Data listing
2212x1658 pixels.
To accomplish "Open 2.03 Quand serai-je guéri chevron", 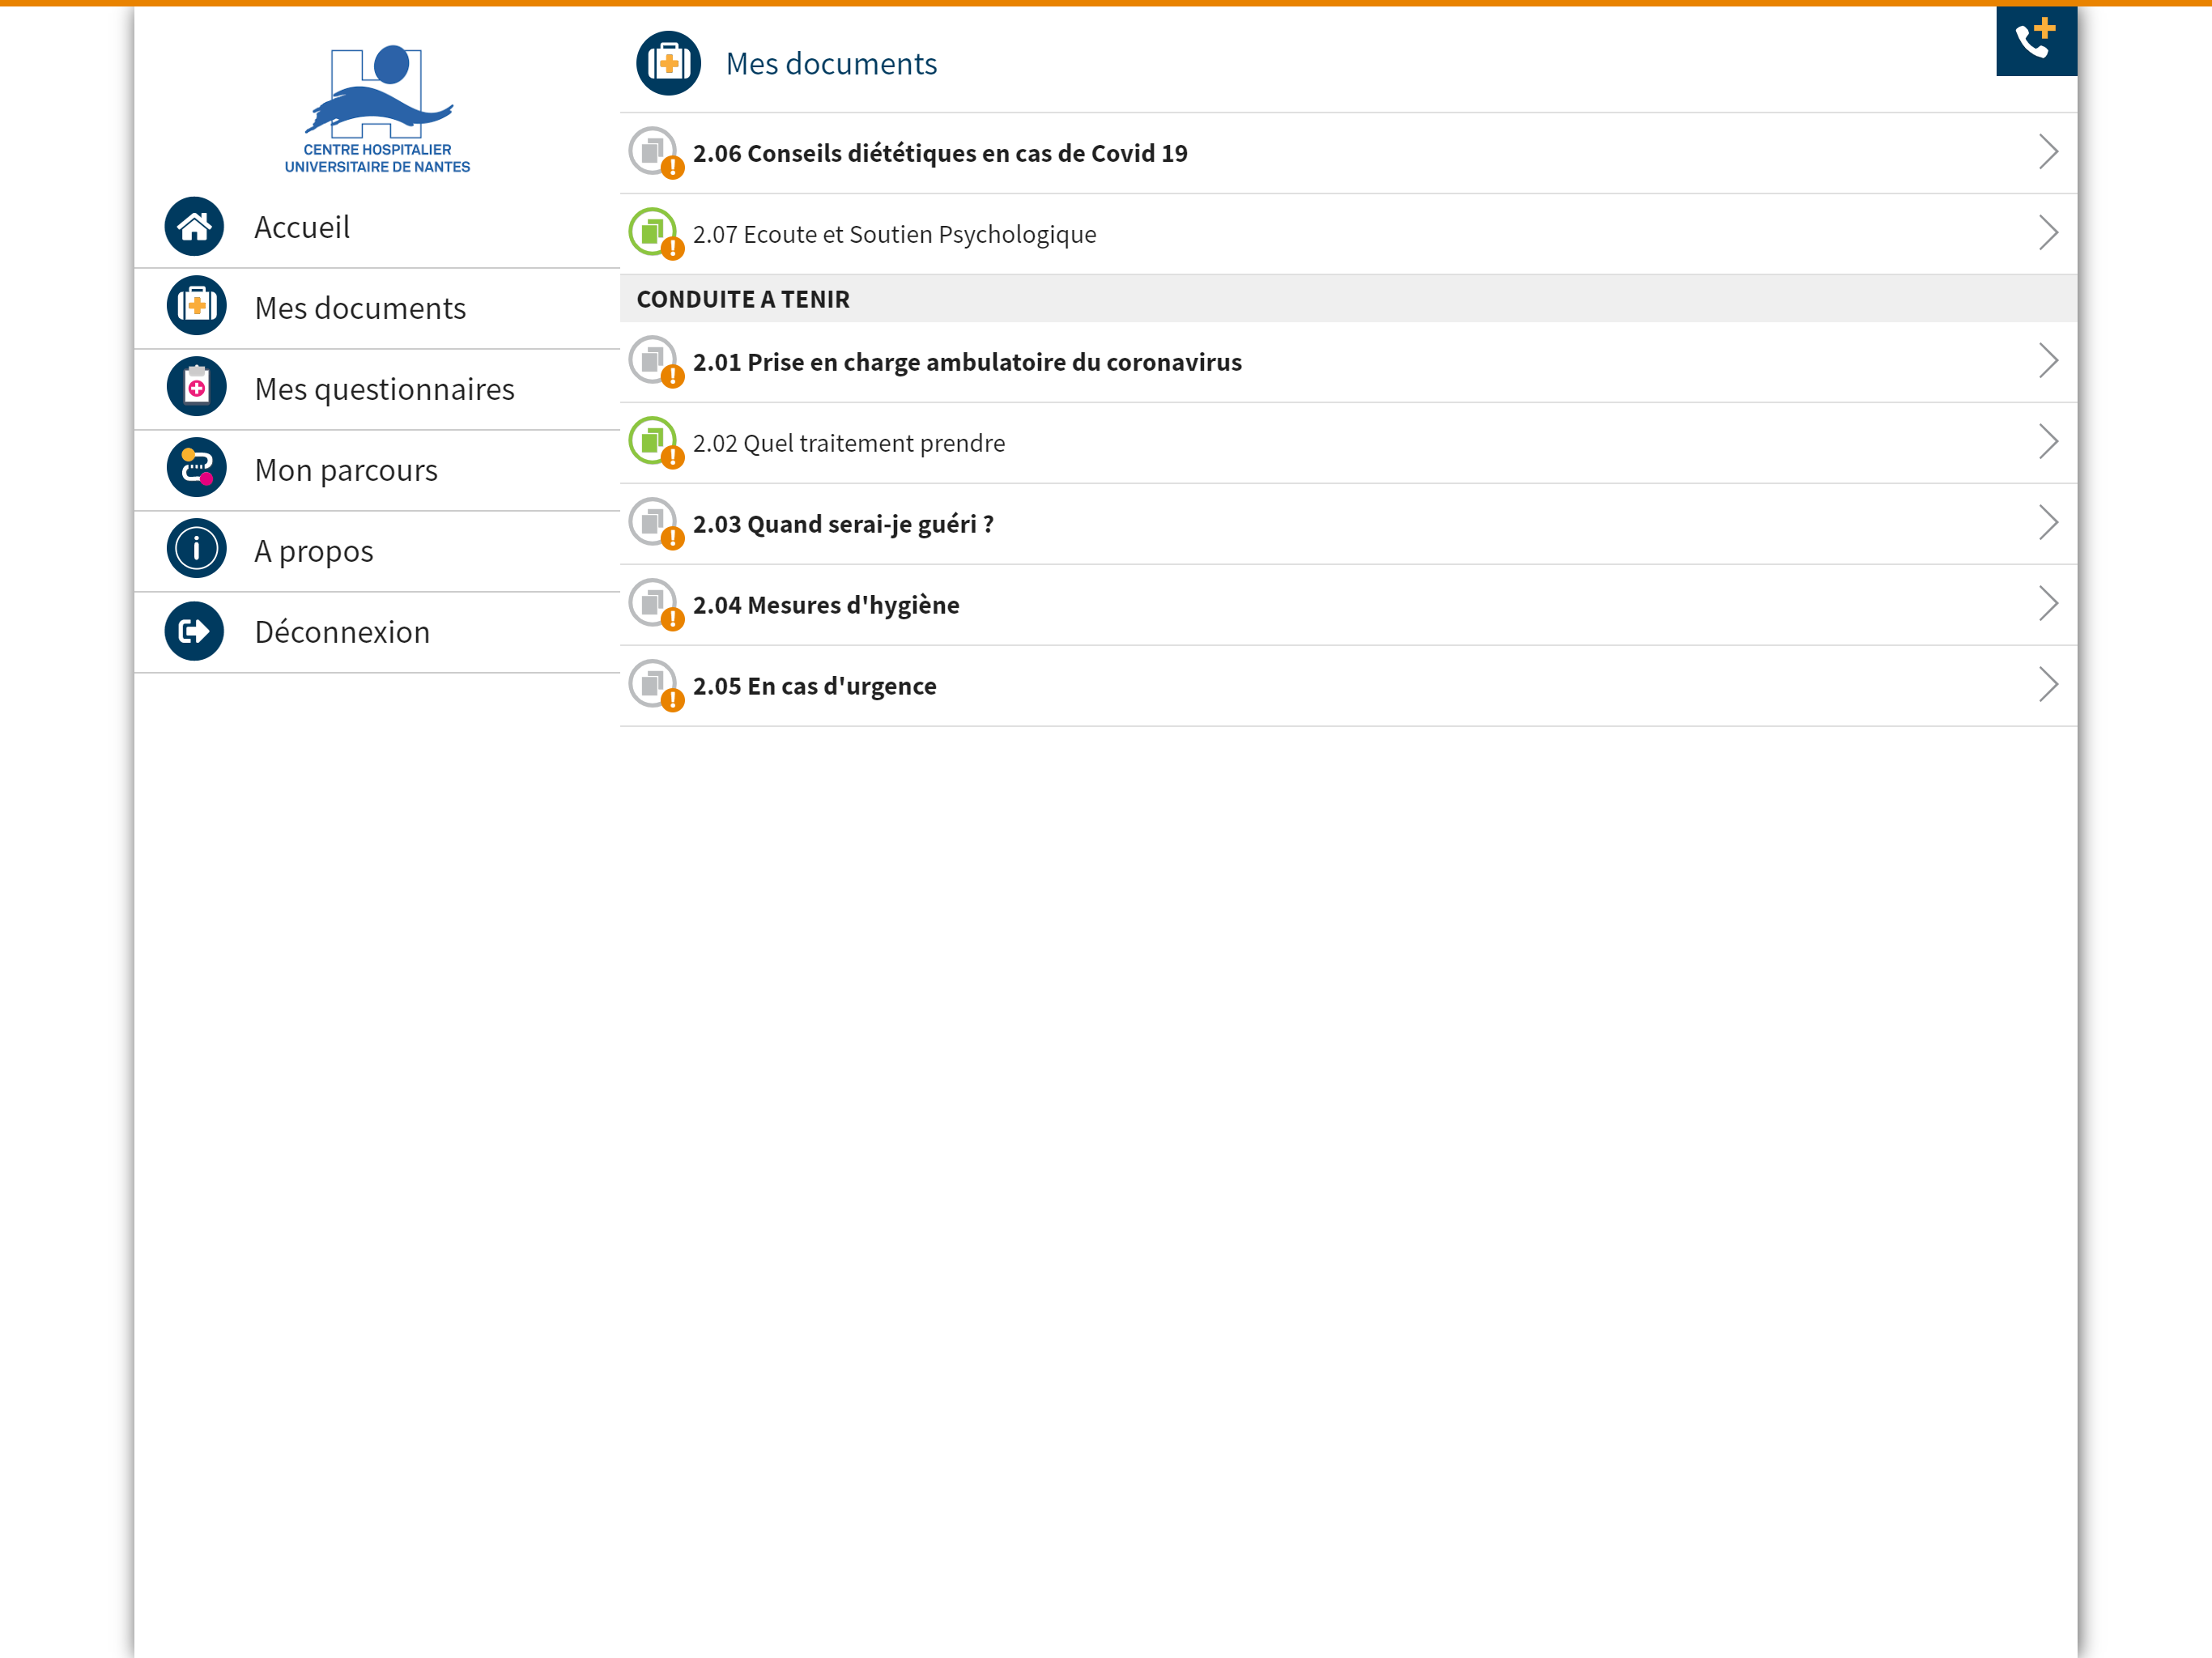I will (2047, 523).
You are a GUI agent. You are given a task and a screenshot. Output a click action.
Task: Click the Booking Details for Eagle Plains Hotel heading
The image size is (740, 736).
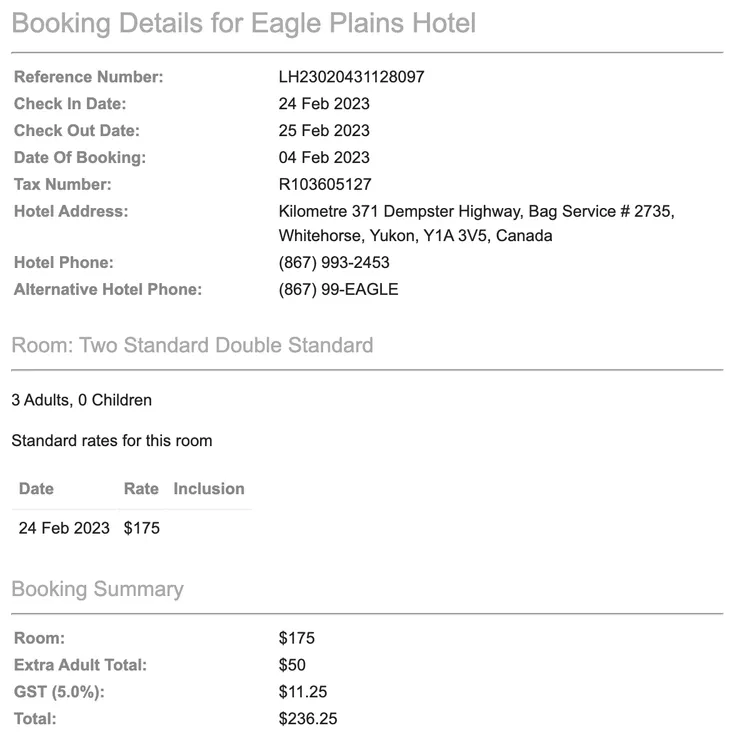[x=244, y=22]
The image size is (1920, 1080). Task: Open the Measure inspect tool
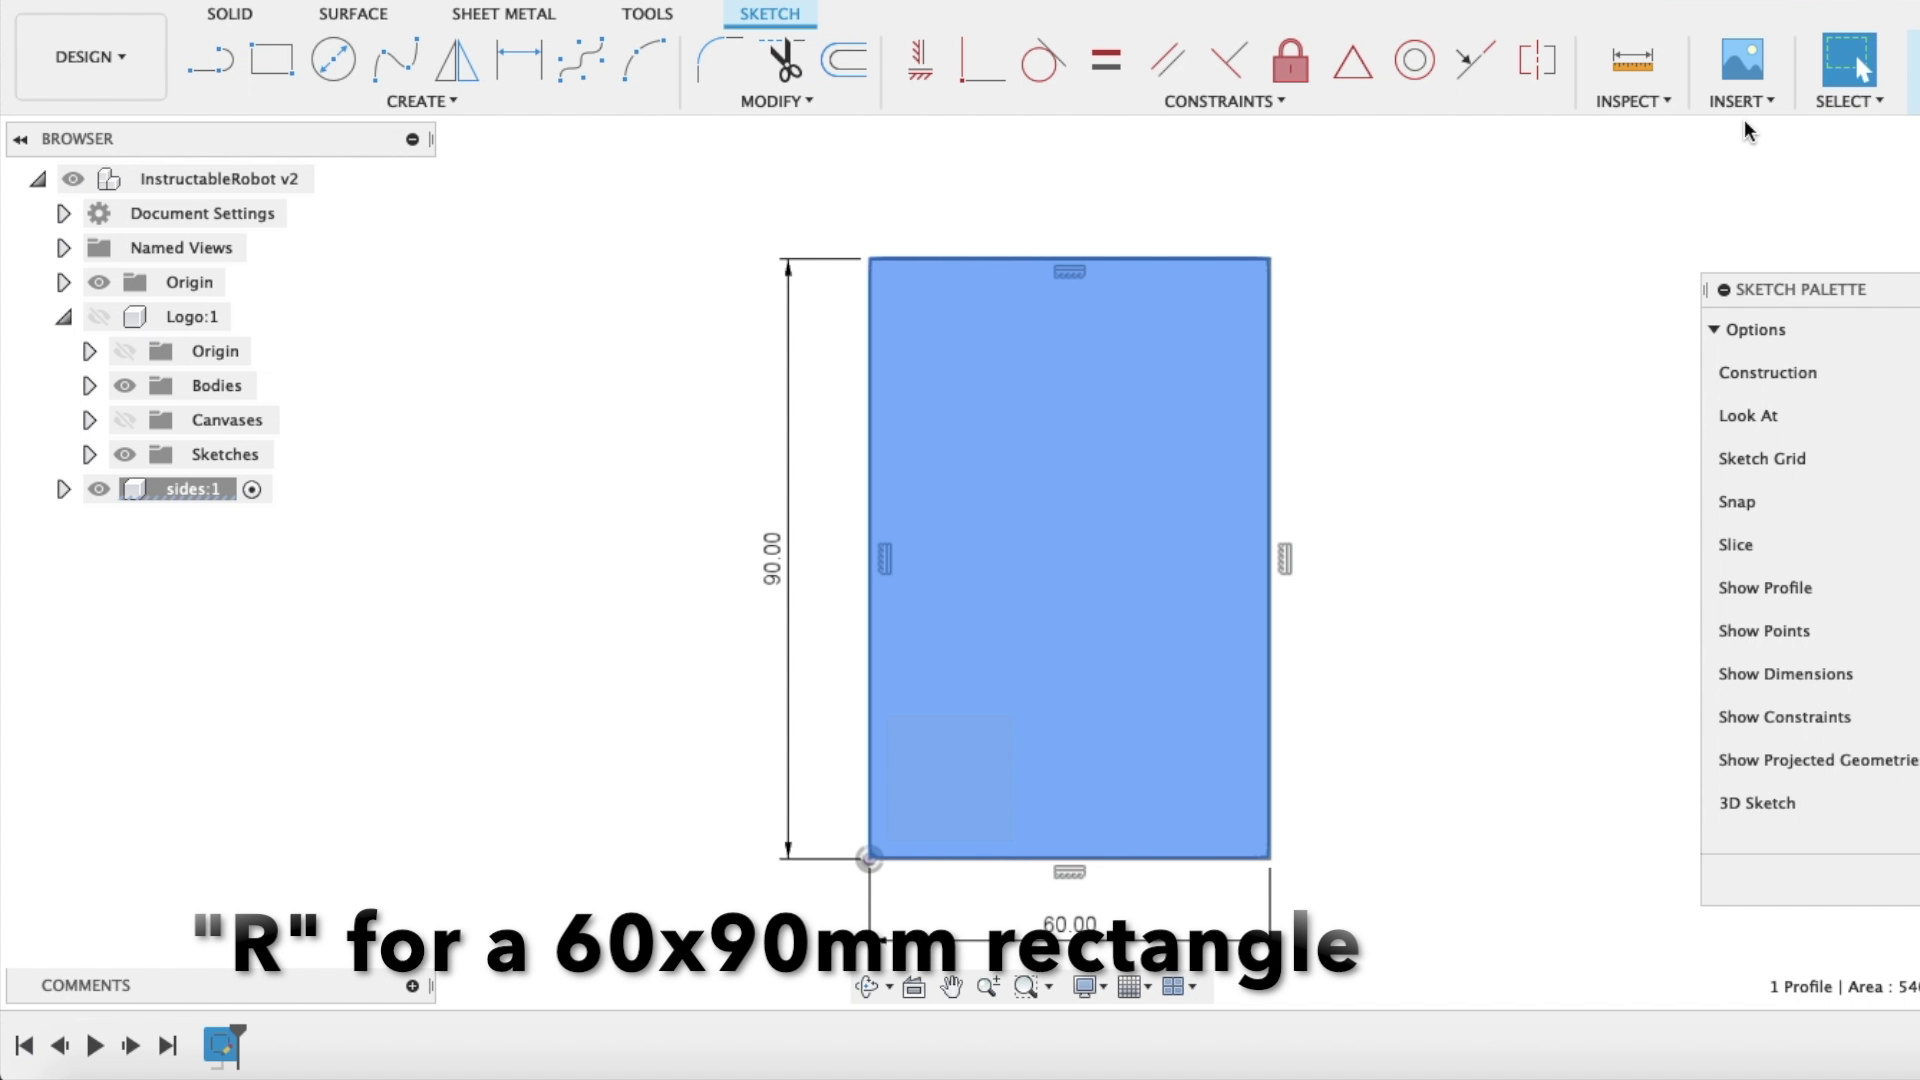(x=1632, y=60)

### Task requirements
Can you edit the material starting at the line containing "You are a GUI" and ending at the end of the material, replacing "image size" with "screen size" and leaving everything else unchanged? Leave the pictures out of your answer.

### The output
You are a GUI agent. You are given a task and a screenshot. Output a click action.
Task: Click the Booking Details for Eagle Plains Hotel heading
The screen size is (740, 736).
[x=244, y=22]
The screen size is (1920, 1080). Task: Open the Measure inspect tool
(x=1632, y=60)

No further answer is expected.